### Text passage
It may be an edge case, but I have a counterexample: I was bisecting a crash which appeared only in Windows PGO builds, and it regressed in a large TM merge. Bisecting by pushing to try would have taken a week. But thankfully TM had nightlies I could bisect, and I quickly figured out what was going wrong.

Certainly if we have nightly builds from the project branches we're in as good shape as we currently are.

Ehsan Akhgari

unread,
May 10, 2011, 10:39:31 AM5/10/11
to L. David Baron, dev-pl...@lists.mozilla.org, Robert Kaiser, Mike Connor
On 11-05-10 9:55 AM, L. David Baron wrote:
> On Tuesday 2011-05-10 09:50 -0400, Mike Connor wrote:
>> On 2011-05-10, at 9:35 AM, Robert Kaiser wrote:
>>> Mike Connor schrieb:
>>>> tl;dr - I want to propose a change to the way we land code on central. I think this will ease integration and take a lot of the tree watching burden off of individual developers. I think that individual changes should land on a cedar-like branch which is regularly merged with central, just like project branches are today.
>>>
>>> From all I hear of people investigating regression windows for when a crash started, it's more more painful to pinpoint regressions that happened on a merged project branch than ones that were checked into m-c directly. Based on that, I'm not 100% sold to doing everything on project-branch-like trees and only have merges on m-c.

### Supplied information

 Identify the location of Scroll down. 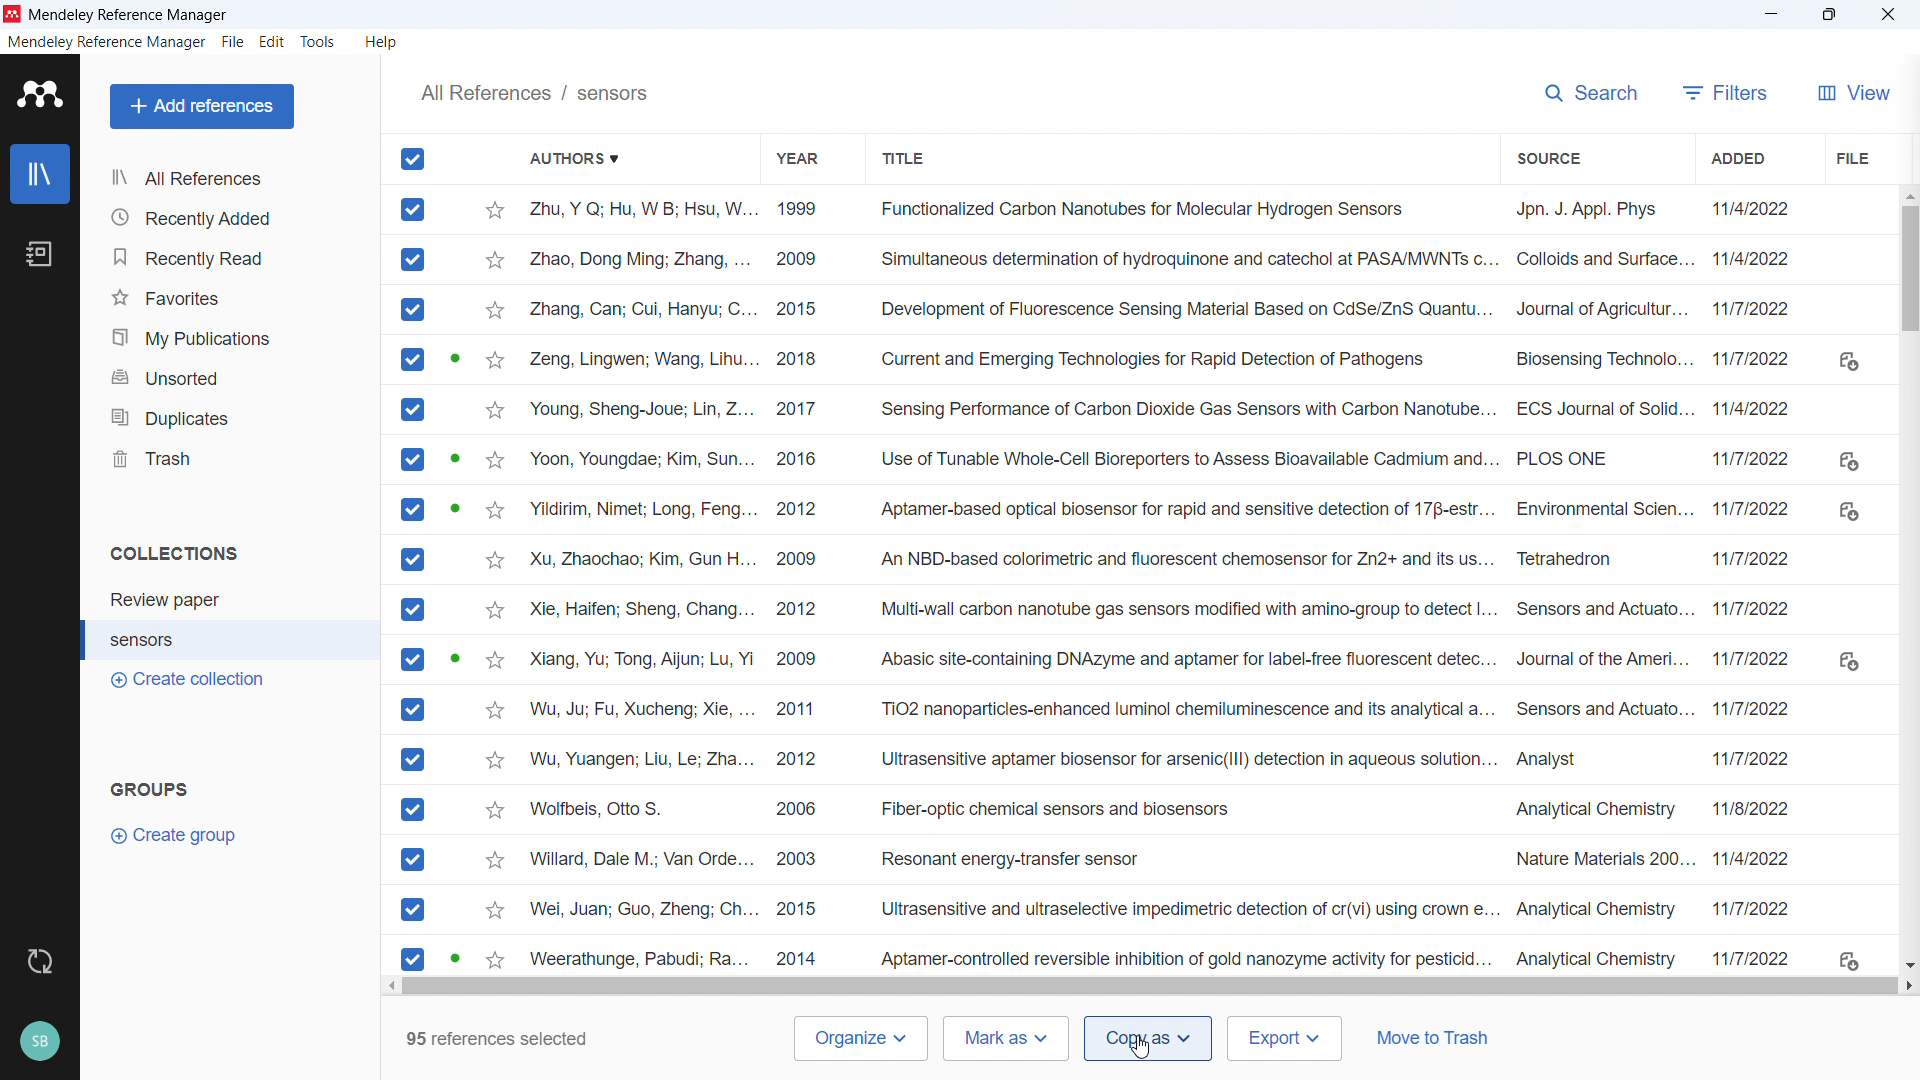
(1907, 965).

### Written request
Set down, word for word, the part of the mailing-list discussion above that begins at the words "Ehsan Akhgari" and stops after the words "branches are today.".

### Finished task
Ehsan Akhgari

unread,
May 10, 2011, 10:39:31 AM5/10/11
to L. David Baron, dev-pl...@lists.mozilla.org, Robert Kaiser, Mike Connor
On 11-05-10 9:55 AM, L. David Baron wrote:
> On Tuesday 2011-05-10 09:50 -0400, Mike Connor wrote:
>> On 2011-05-10, at 9:35 AM, Robert Kaiser wrote:
>>> Mike Connor schrieb:
>>>> tl;dr - I want to propose a change to the way we land code on central. I think this will ease integration and take a lot of the tree watching burden off of individual developers. I think that individual changes should land on a cedar-like branch which is regularly merged with central, just like project branches are today.